> [MATERIAL FOR THIS TASK]:
◆ ◆ ◆ ◆ ◆ ◆ ◆

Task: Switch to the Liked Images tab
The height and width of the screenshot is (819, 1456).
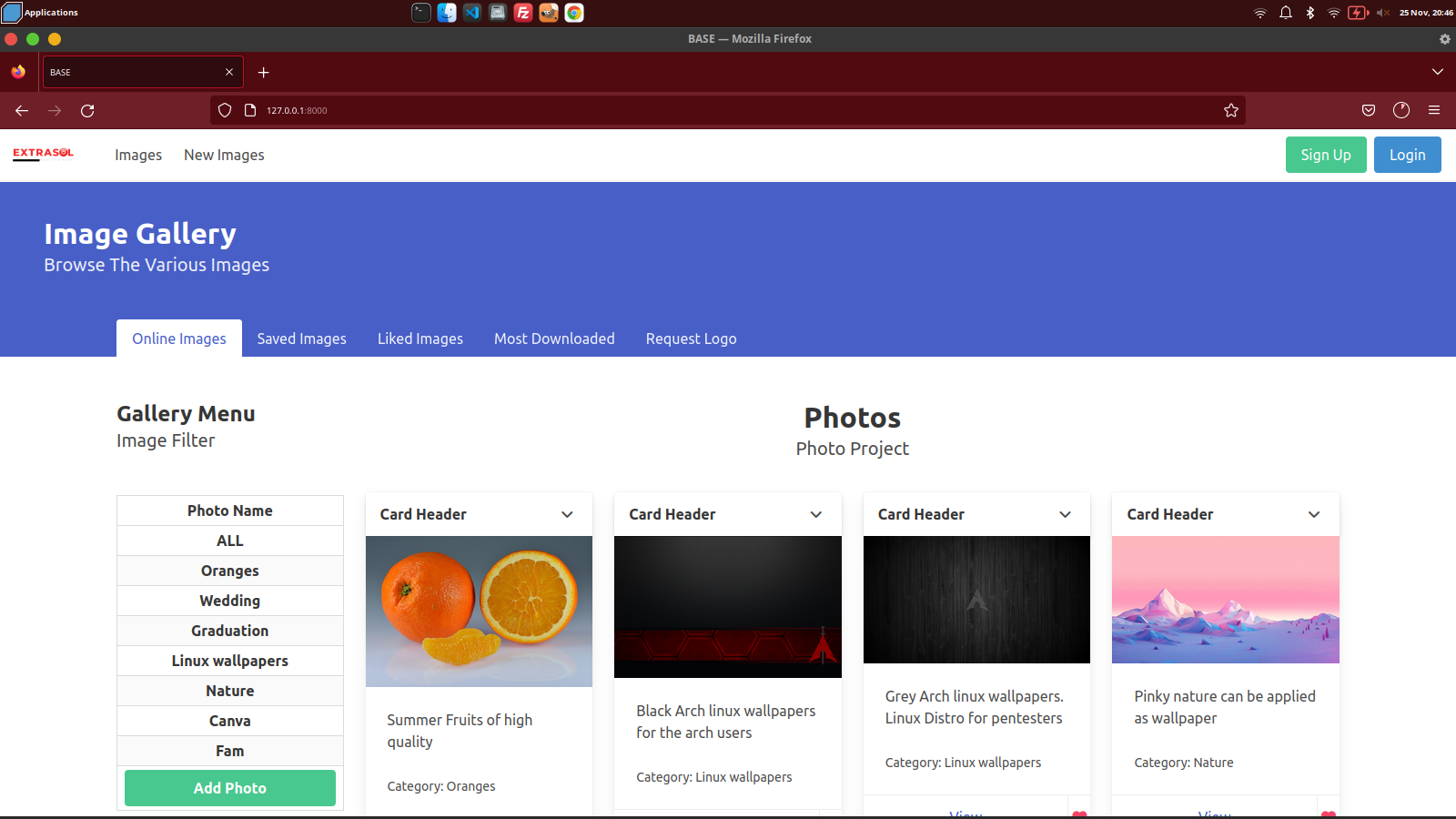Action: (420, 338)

◆ ◆ ◆ ◆ ◆ ◆ ◆

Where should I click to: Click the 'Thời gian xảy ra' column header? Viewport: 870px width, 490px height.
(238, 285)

◆ ◆ ◆ ◆ ◆ ◆ ◆

> [WORK TO COMPLETE]: Swap "Liked Images" for "Saved Images" in the material from the line with "Task: Switch to the Liked Images tab" to the line with "Action: (420, 338)", and leave everything else unchanged. Omit the pictures from your answer.

> [RESPONSE]:
Task: Switch to the Saved Images tab
The height and width of the screenshot is (819, 1456).
Action: (420, 338)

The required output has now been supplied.